Claude Muhayimana, 60 ans, a fait face lundi à un interrogatoire poussé lors de la quatrième et dernière semaine de ce troisième procès en France lié au génocide des Tutsi, l'une des pires tragédies du 20ème siècle.
L'accusé, d'origine hutu, père de deux filles nées de son mariage avec une femme tutsie (dont il est séparé), est cantonnier à Rouen (nord-ouest de la France).
Il est jugé à Paris pour "complicité" de génocide et de crimes contre l'humanité lors du génocide ayant visé la minorité tutsi, orchestré par le régime extrémiste hutu (plus de 800.000 morts d'avril à juillet 1994).
Le verdict est attendu jeudi.M. Muhayimana, au profil complexe et opaque, encourt la réclusion criminelle à perpétuité.
Alors qu'il était chauffeur d'une guest-house à Kibuye, il est accusé d'avoir "aidé sciemment", entre avril et juillet, des militaires et des miliciens en assurant leur transport sur des lieux théâtre de massacres effroyables, notamment dans les régions de Kibuye et de Bisesero (ouest).
Signe de son inconfort, l'accusé, qui s'exprime pourtant bien en français, s'est majoritairement exprimé en kinyarwanda traduit.
Il est resté combatif et a maintenu sa version, contredite par plusieurs témoins: "réquisitionné" par les autorités génocidaires, il a dû transporter vers le nord du Rwanda le corps d'un gendarme tué dans des combats, s'absentant deux semaines.
Rentré chez lui à Kibuye, il a eu une crise de malaria et est resté chez lui, malade, "sans pouvoir conduire", pendant les semaines où il est accusé d'avoir transporté des miliciens sur les sites de massacres.
- "J'ai eu peur" -
"Depuis des semaines, j'ai entendu beaucoup de gens m'accuser d'avoir participé aux massacres, que des gens m'avaient vu" avec untel ou untel, "c'est des choses qui me sont étrangères", a-t-il martelé.
"Comment expliquez-vous les déclarations des nombreux témoins, ce sont tous des menteurs ?", l'a interpellé le président de la cour, parfois excédé par des contradictions restant inexpliquées par l'accusé.
"Ces témoins accusateurs, ils sont formés pour accuser!", lui a répliqué M. Muhayimana."Les gens qui viennent m'accuser, je ne sais pas pourquoi...c'est leur choix"."Un témoin m'a accusé" par le passé, "puis il m'a demandé pardon et la semaine dernière il m'a accusé encore ici", a-t-il déploré.
Interrogé sur les déclarations de son ex-épouse - qui l'a décrit comme "menteur et manipulateur" et a affirmé qu'il n'avait pas été malade et qu'il sortait souvent - l'accusé a répliqué qu'elle n'avait pas dit la vérité devant la cour.
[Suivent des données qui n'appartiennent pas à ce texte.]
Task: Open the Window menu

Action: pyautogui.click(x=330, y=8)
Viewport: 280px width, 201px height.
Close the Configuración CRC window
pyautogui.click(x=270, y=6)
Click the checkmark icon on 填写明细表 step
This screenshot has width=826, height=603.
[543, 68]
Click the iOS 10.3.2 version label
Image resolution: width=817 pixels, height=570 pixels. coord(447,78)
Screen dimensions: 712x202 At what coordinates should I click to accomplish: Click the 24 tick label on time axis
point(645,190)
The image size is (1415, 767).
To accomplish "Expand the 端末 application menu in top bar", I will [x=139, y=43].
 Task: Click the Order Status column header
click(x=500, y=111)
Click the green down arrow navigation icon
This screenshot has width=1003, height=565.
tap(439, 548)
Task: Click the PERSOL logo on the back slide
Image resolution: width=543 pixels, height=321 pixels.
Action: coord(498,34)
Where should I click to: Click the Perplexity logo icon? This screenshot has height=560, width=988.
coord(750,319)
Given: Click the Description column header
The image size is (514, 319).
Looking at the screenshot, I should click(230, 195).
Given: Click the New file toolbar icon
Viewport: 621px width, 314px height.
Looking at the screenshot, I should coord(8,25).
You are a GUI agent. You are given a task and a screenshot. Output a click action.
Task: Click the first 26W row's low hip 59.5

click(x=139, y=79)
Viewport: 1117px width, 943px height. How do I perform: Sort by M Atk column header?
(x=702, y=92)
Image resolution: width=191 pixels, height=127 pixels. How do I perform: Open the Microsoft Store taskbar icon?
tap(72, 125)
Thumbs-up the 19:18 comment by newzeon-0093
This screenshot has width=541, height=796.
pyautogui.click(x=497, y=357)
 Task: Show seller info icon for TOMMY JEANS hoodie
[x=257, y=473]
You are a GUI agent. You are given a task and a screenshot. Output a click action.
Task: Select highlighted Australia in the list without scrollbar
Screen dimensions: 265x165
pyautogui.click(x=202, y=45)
M. Muyahimana a plaidé la contrainte, affirmant avoir été alors dans une position dangereuse car accusé d'être complice au début du génocide de la rébellion tutsie du Front populaire rwandais (FPR - qui a mis fin au génocide, au pouvoir à Kigali depuis 1994).
"J'ai eu peur d'être exécuté; quand les gendarmes sont venus, je n'ai pas pu refuser de les conduire", a-t-il dit.
L'accusé - qui est membre du Congrès national rwandais (RNC), parti d'opposition au régime de Paul Kagame - a réaffirmé lundi être victime d'une persécution de Kigali."Tout ce qui m'arrive aujourd'hui, c'est dû à mon engagement au sein de l'opposition RNC".
"Le RNC a été fondé en décembre 2010 (...) On a organisé des manifestations à Rouen qui n'ont pas donné une bonne image du gouvernement rwandais", a insisté l'accusé, visé par une plainte du Collectif des parties civiles pour le Rwanda (CPCR) datant de 2013.
M. Muhayimana a aussi expliqué avoir grandi jusqu'en 1994 "sans distinguer les Hutu et les Tutsi"."Parmi mes amis, 90% étaient des Tutsi", a-t-il affirmé.
Lors des semaines d'auditions de témoins, plusieurs ont attesté que le couple avait caché des Tutsi dans leur maison.
"J'ai pris ce risque pour essayer de sauver des innocents et aujourd'hui je suis devant le tribunal et c'est moi qu'on accuse d'être génocidaire ?", a lancé l'accusé.
La défense entend plaider l'acquittement.